The Application of Machine Learning to Money Laundering Sanctions

This paper looks at how machine learning techniques and artificial neural networks can be used to forecast money laundering sanctions. Machine learning algorithms can uncover patterns and trends that may signal potential money laundering behaviour by evaluating massive amounts of data, including financial transactions and other pertinent elements. The paper also examines the difficulties associated with using machine learning in the financial sector, such as data quality and privacy problems. Notwithstanding these obstacles, the article contends that machine learning AI can potentially increase the accuracy in predicting money laundering sanctions.

 

Lokanan, M. E. (2023).

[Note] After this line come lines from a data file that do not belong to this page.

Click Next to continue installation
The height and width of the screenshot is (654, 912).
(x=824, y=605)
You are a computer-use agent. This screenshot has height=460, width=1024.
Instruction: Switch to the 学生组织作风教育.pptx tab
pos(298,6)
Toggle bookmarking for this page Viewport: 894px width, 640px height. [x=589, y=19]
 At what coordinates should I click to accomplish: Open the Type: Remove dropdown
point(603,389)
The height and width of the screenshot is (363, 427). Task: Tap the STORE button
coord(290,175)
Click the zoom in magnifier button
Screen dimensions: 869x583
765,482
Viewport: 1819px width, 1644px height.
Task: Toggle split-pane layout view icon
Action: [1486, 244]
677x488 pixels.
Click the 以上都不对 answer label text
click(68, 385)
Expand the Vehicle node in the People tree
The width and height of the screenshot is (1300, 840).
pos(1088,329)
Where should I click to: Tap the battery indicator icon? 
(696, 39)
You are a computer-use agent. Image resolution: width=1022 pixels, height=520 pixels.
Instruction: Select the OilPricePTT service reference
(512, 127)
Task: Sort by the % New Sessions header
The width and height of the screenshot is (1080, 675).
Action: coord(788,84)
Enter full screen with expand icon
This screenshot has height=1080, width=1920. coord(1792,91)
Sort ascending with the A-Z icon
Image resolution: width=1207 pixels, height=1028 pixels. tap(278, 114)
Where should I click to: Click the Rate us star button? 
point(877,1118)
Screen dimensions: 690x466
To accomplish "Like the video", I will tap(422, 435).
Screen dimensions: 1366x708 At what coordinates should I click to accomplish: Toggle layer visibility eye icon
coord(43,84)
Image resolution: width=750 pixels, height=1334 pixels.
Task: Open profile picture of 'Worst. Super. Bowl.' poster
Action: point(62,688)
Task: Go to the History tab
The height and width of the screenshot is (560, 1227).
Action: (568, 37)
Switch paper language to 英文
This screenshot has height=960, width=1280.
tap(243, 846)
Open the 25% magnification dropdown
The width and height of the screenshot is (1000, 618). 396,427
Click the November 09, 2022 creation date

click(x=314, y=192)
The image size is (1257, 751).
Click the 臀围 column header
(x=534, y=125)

Predicting money laundering sanctions using machine learning algorithms and artificial neural networks. Applied Economics Letters, https://doi.org/10.1080/13504851.2023.2176435

The Determinants of Investment Fraud: A Machine Learning and Artificial Intelligence Approach

The article explores the application of machine learning and artificial intelligence to identify indicators of investment fraud. By examining data on multiple criteria, such as the characteristics of the fraudsters and their victims, the tactics used to perpetrate the fraud, and the regulatory and enforcement contexts, machine learning and AI algorithms can uncover patterns and trends that may indicate investment fraud. The article concludes by arguing that machine learning and artificial intelligence can improve the detection and prevention of investment fraud by identifying important risk variables and facilitating more effective enforcement and regulatory action.